[start]

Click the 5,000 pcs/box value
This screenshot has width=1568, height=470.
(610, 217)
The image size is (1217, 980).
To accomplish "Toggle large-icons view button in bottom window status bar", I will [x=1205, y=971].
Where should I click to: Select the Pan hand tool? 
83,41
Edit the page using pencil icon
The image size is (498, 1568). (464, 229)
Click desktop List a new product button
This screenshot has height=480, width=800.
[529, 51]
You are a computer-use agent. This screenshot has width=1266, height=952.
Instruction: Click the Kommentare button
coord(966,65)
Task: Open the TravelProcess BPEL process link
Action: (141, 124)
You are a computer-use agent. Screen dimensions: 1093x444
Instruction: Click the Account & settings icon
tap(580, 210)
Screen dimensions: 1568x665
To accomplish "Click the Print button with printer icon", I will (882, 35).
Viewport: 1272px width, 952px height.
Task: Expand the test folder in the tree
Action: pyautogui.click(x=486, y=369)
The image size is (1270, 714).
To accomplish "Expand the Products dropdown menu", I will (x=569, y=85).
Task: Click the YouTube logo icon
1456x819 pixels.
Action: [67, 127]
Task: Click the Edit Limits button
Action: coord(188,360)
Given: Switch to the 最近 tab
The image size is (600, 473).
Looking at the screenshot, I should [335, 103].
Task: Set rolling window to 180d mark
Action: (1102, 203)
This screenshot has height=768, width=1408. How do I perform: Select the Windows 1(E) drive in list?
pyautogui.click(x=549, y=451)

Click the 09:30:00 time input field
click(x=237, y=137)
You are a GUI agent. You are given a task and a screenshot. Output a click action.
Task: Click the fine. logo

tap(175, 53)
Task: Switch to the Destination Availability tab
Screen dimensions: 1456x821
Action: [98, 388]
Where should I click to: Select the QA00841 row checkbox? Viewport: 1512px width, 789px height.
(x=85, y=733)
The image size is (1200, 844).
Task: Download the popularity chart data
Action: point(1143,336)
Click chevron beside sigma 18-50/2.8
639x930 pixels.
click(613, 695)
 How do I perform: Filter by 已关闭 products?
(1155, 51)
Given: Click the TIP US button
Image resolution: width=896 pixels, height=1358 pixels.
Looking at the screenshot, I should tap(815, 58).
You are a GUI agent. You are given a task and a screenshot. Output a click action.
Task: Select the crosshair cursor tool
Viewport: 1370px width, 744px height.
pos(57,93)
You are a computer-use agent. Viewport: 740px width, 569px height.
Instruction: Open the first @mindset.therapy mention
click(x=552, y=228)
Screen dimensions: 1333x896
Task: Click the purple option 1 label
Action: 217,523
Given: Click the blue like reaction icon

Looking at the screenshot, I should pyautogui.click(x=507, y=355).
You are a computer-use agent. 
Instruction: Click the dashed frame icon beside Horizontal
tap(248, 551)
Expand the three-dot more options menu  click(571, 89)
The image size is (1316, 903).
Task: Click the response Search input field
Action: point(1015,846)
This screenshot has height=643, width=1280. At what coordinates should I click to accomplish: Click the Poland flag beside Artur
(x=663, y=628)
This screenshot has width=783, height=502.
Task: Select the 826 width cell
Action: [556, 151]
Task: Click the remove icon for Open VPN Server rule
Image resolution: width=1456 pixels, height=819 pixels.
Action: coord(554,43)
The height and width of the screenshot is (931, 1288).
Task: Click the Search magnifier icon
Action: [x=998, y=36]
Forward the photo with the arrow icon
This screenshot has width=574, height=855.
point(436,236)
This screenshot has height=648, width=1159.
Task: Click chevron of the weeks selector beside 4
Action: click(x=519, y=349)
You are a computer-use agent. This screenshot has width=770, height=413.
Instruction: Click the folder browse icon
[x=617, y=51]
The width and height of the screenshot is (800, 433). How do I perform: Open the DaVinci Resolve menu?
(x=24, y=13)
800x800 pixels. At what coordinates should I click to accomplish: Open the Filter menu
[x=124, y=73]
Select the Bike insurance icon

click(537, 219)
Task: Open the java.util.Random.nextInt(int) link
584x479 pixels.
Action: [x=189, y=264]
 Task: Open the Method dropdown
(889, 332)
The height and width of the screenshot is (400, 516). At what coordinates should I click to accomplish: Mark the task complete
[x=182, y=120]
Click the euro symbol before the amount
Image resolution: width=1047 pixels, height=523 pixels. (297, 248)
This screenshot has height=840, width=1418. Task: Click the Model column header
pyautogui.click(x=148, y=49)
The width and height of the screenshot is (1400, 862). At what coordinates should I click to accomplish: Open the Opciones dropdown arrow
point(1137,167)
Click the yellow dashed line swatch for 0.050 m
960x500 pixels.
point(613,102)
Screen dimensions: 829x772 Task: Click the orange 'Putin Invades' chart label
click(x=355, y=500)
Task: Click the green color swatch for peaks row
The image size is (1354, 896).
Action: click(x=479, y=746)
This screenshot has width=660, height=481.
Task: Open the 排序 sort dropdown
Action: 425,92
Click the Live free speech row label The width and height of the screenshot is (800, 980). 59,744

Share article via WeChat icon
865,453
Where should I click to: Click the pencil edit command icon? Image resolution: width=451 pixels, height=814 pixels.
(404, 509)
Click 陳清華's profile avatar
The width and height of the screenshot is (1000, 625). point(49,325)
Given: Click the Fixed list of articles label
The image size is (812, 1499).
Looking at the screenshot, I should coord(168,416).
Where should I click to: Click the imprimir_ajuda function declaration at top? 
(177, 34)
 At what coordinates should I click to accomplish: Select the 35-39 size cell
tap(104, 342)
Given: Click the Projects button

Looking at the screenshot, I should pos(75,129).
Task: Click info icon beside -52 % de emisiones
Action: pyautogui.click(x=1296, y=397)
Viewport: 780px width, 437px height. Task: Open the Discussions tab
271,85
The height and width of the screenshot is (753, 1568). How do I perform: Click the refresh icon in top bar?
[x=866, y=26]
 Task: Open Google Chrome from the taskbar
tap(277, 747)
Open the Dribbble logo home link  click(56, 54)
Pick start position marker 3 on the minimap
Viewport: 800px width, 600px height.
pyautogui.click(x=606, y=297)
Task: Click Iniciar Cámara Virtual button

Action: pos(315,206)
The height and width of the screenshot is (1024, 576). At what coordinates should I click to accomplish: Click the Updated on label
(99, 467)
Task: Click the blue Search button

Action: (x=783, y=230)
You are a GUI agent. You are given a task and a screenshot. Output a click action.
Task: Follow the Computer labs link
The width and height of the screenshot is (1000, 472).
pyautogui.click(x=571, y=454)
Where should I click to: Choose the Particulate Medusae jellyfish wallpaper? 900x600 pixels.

[end]

▸ Task to carry out
Please gather every line from the items above that contains the word "dropdown", matching case exactly.

▸ Written solution
To accomplish "Expand the Products dropdown menu", I will (x=569, y=85).
 Task: Open the Method dropdown
The width and height of the screenshot is (1400, 862). At what coordinates should I click to accomplish: Open the Opciones dropdown arrow
Task: Open the 排序 sort dropdown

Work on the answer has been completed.